• her aşk kendini yaşar
    çaldığın kapı kapanır sonunda
    içinde bir sen bulursun
    büyümüş, anlamış, yorgun...
  • çok çakırkeyiftim. hatta sarhoş bile denilebilirdi ama densizlik etmiş olurdunuz.

    henüz tanışmıştık ama bu dudaklarının tadını merak etmemi engellemiyordu ki, ya da medeni uygunsuzluğum da engel değildi, neyse.

    loştu, yok canım karanlıktı. gitmedi, kollarıyla kavradı, sarıldı. daha da miniminnacık kalmıştım o kollarda, kalbim şakaklarımda, dudaklarımda atıyordu.

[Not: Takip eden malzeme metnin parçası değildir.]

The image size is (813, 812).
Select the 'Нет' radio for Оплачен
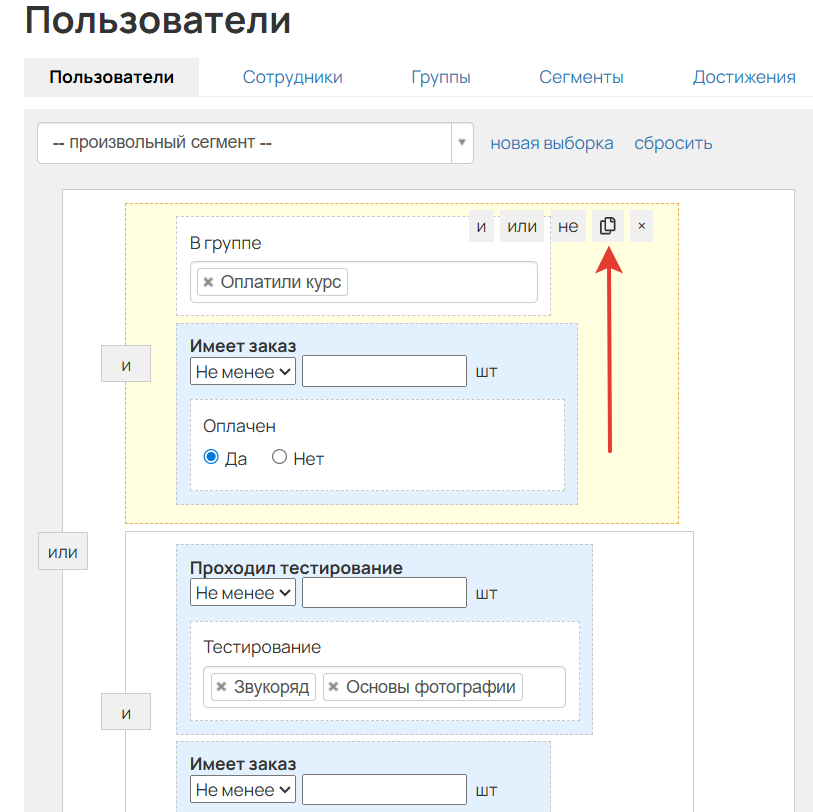pos(280,457)
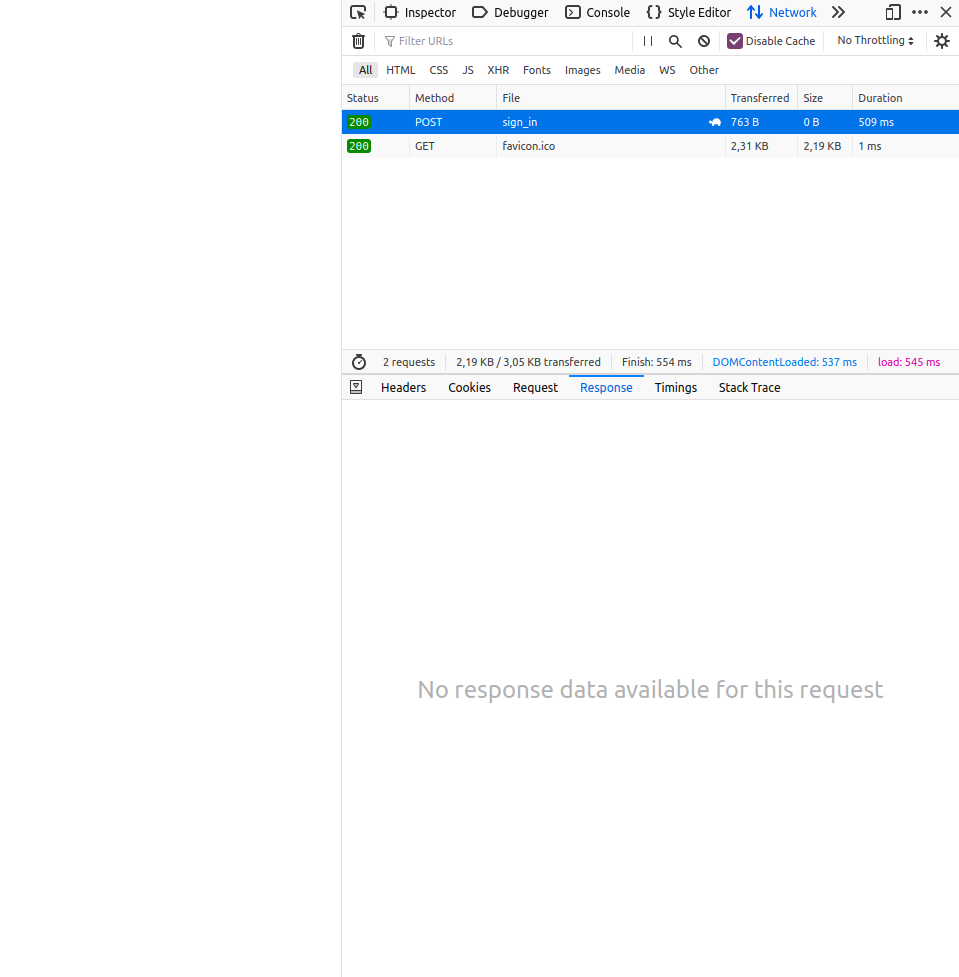
Task: Open the DevTools settings gear
Action: tap(941, 41)
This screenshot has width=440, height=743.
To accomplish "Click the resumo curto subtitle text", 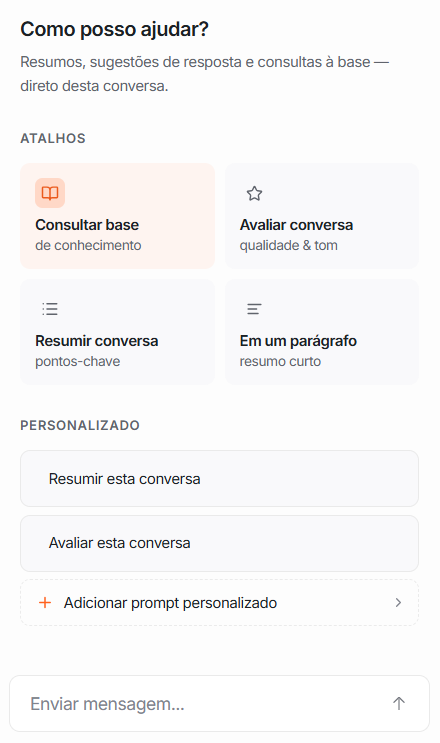I will click(x=280, y=362).
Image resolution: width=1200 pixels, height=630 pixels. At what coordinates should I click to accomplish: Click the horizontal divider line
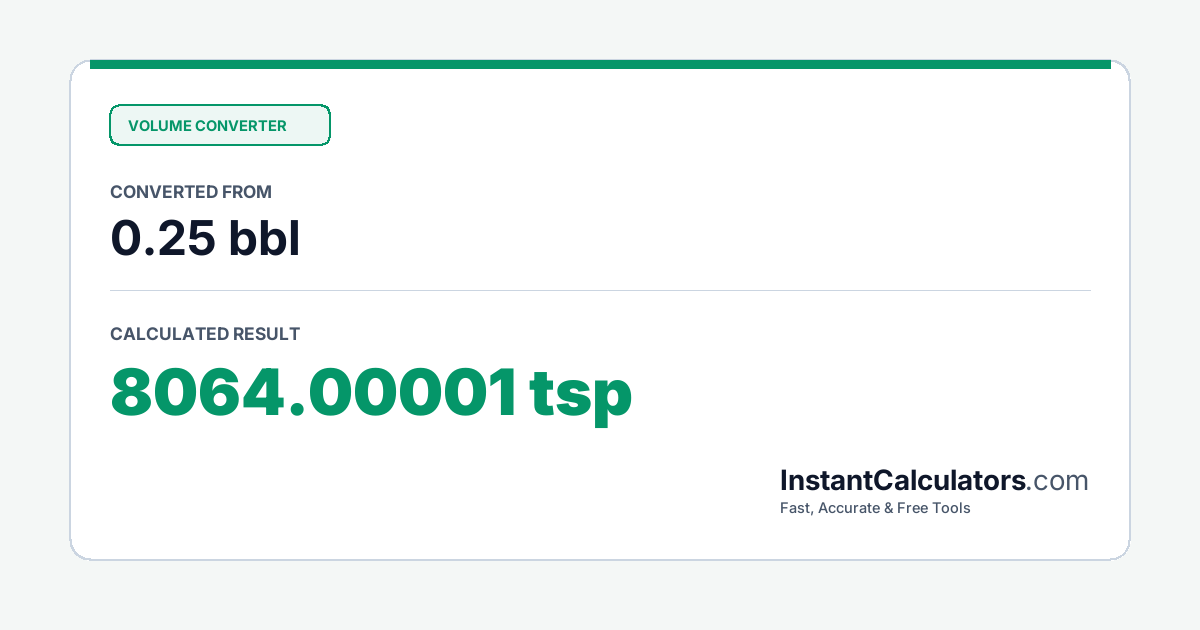600,291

    bak ilk kez o zaman biri bana böyle seslendi; 'küçüğüm' diye. aidiyet dolu belki ama daha çokça tutku dolu.
    beynim alt üst oldu, ellerim titredi, deli misin, ben delirdim. hani bitmesin anları var ya.

    çok çakırkeyiftim, şimdi de öyleyim. yok sarhoş değilim ama. güzel cümleler kuruyorum bak.

    bir süre onun küçüğü oldum. sonra kimsenin küçüğüyüm şimdi. iyelik eki işte, güzel türkçemiz.
  • biraz daha sen olursun, kalbindeki rengi büyüt.

    içine dönmeyi unutturan zamanlar olduğunda kulağının dibinde ne kadar çalsa da bu sözler, hatırlatmaya yetmez. o koca duvara toslaman gerek anlamak için. sen olmak ne güzeldi halbuki, başkasının gözlerinden bakmaya o denli heves etmeseydin küçük baharlarında ne kadar mutlu olduğunu unutmayacaktın. küçük mutluluklara, küçük düşlerine ne güzel de sarılırdın. küçük olmaktan veya küçük mutluluklardan gocunmazdın.
    aşk dediğin damarlarına bir girdi mi işte, ne sen bıraktı geriye, ne hayal düş ne de sarılacak bir renk. güzel geldi, hazan demeden bahar demeden sarı saçlarına çakmak gözlerine sarılmak. sözlerine ve onun düşlerine sarılmak.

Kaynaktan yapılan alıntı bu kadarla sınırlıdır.